Kommentar zum Riesenrad in Bonn : Nur peinlich?

Die Stadt Bonn spricht sich für ein Riesenrad auf dem Remigiusplatz in Bonn aus. Viele Gedankenspiele rund um die Idee sind naheliegend, doch in die Innenstadt gehört das Riesenrad nicht, findet GA-Redakteurin Lisa Inhoffen.

Was soll man davon halten? Die Stadt Bonn spricht sich für ein Riesenrad aus, das sich ein ganzes Jahr anlässlich des Beethovenjubiläums auf dem Remigiusplatz drehen soll. Und begründet das in einer immerhin sechs Seiten umfassenden Verwaltungsvorlage für den Stadtrat, der letztlich darüber zu entscheiden hat, ob die Stadt Bonn dem Antragsteller eine Genehmigung erteilen darf.
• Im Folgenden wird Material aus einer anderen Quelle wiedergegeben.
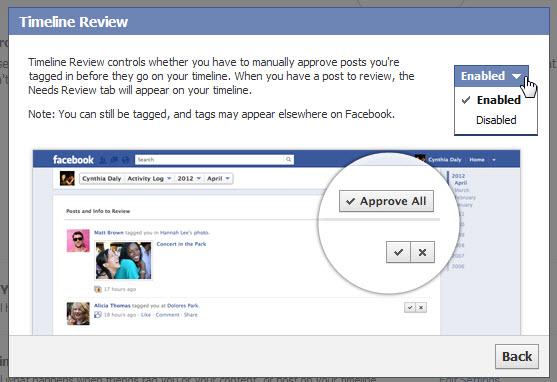The height and width of the screenshot is (382, 557).
Task: Click Cynthia Daly's profile picture beside Activity Log
Action: [x=67, y=178]
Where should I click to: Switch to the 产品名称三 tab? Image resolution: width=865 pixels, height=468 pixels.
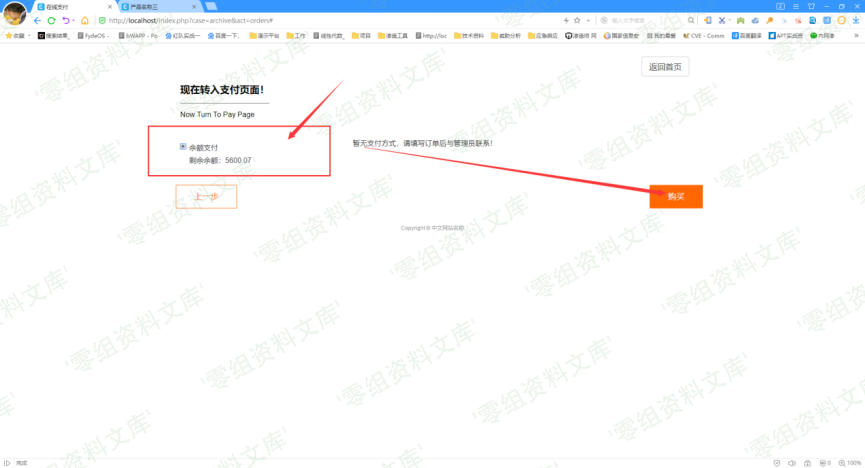(x=155, y=6)
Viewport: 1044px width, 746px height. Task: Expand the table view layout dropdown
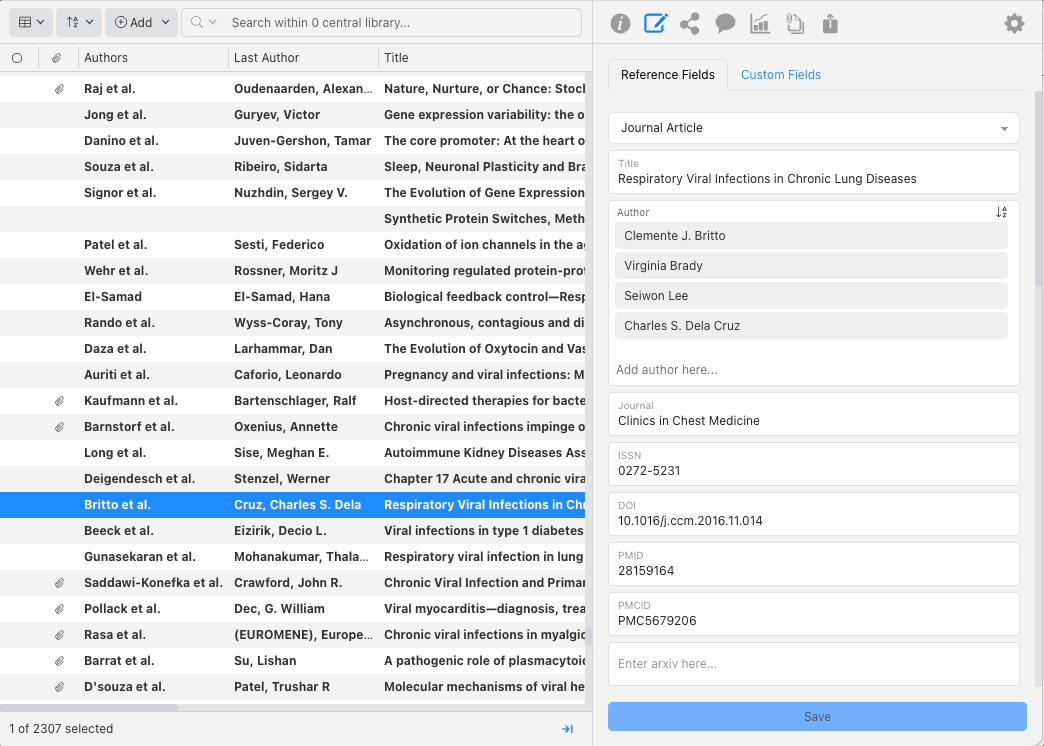(29, 22)
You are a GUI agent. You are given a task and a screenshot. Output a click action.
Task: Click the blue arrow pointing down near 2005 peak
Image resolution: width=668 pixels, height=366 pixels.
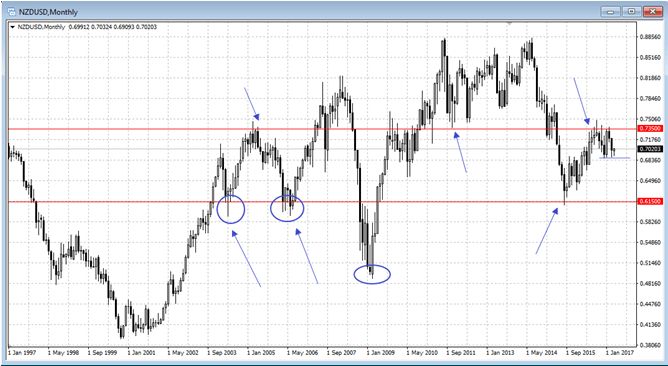[251, 104]
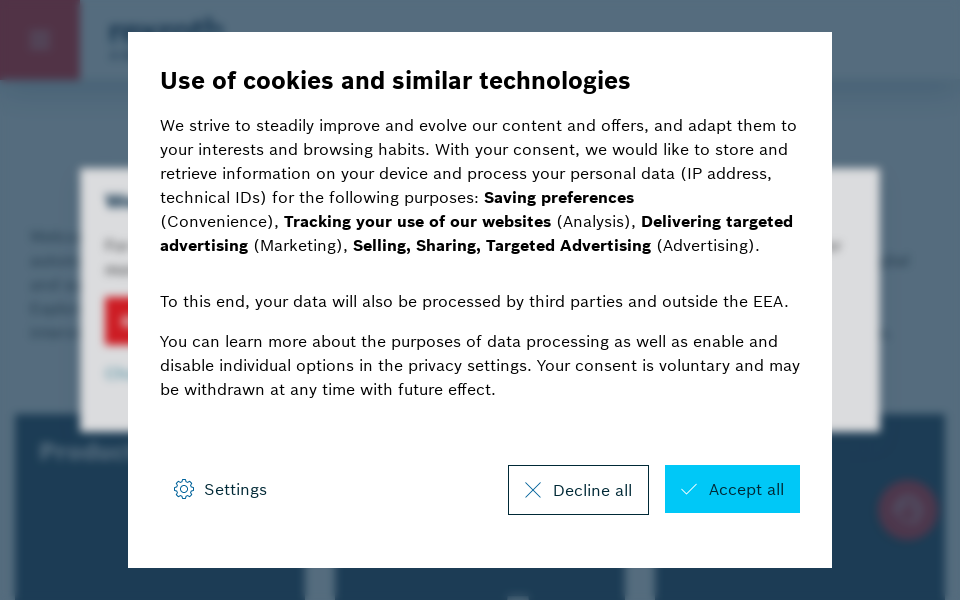
Task: Click the sentence about third parties and EEA
Action: 474,302
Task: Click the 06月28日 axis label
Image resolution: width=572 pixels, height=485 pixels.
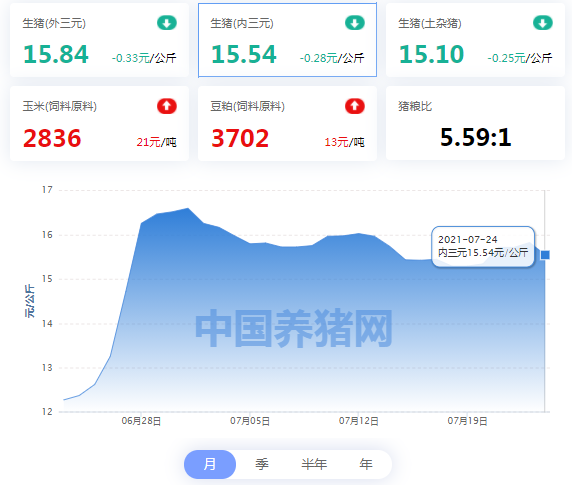Action: (141, 421)
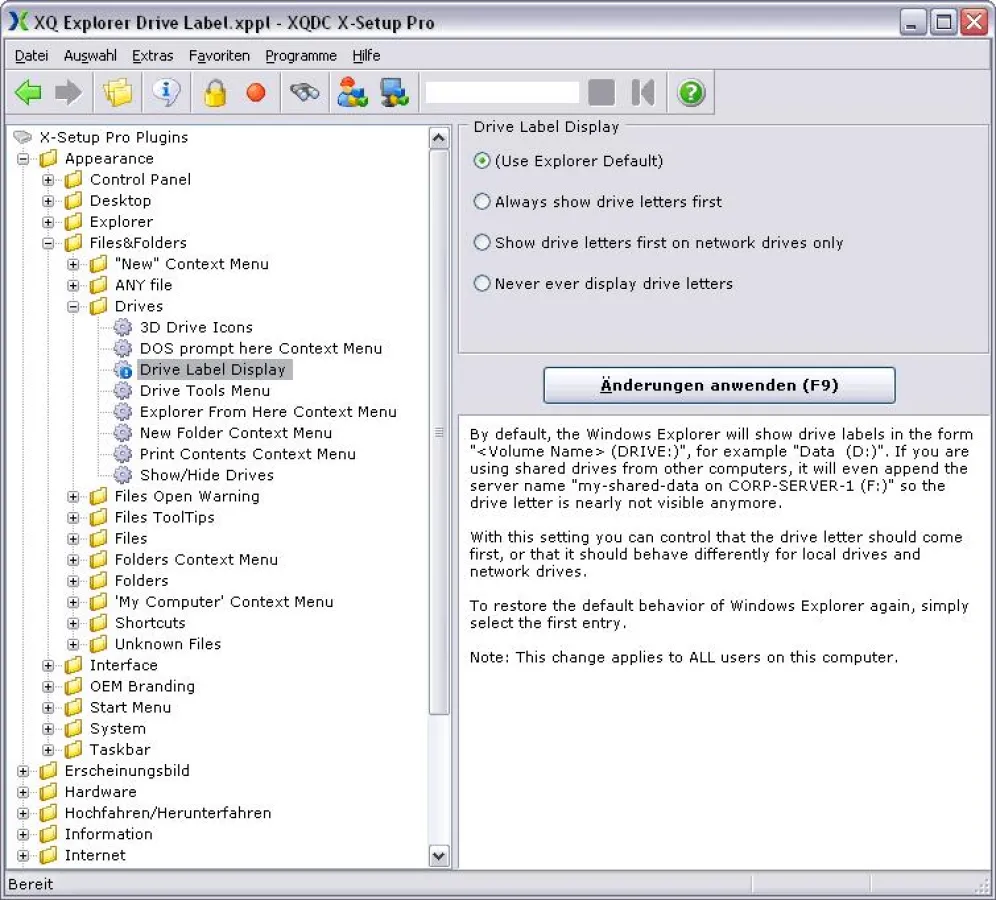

Die erste Frage, die sich einem stellt: Passt ein 35 Meter hohes Riesenrad auf den im Vergleich zu den anderen Plätzen in der City eher kleinen, obendrein gerade erst neu gestalteten Remigiusplatz überhaupt hin? Auf einen Platz, auf dem einst die Taufkirche Ludwig van Beethovens stand und der deswegen ja auch in den offiziellen Beethovenrundgang einbezogen wird. Und ist es nicht eher peinlich zu glauben, mit einem Fahrgeschäft, das normalerweise auf einem Rummel steht, könne man Werbung für den größten Sohn Bonns machen?

Diese Gedanken sind naheliegend. Schließlich soll das Beethoven-Jubiläumsjahr mit einem Programm von internationaler Strahlkraft gefeiert werden und dazu gehört ganz sicher nicht ein Riesenrad. Und sei es auch mit Beethoven-Motiven verziert.

Standort am Rheinufer hat Charme

Andererseits: So ein Jubiläum hat viele Facetten und wird natürlich von den Menschen unterschiedlich wahrgenommen. Warum also nicht auch ein Riesenrad, bei dem es sich um Beethoven dreht? Aber dann bitte nicht mitten in der Stadt, ausgerechnet an einer der engeren Stellen der City. Der Vorschlag der Liberalen, einen Standort am Rheinufer zu prüfen, hat durchaus Charme.

Allerdings hat der potenzielle Betreiber schon abgewunken. Da seine Idee für das Riesenrad letztlich nicht nur eine ideelle, sondern auch eine kommerzielle Seite hat, ist das nachvollziehbar. Schließlich ist das Rheinufer nicht so stark frequentiert wie die Innenstadt.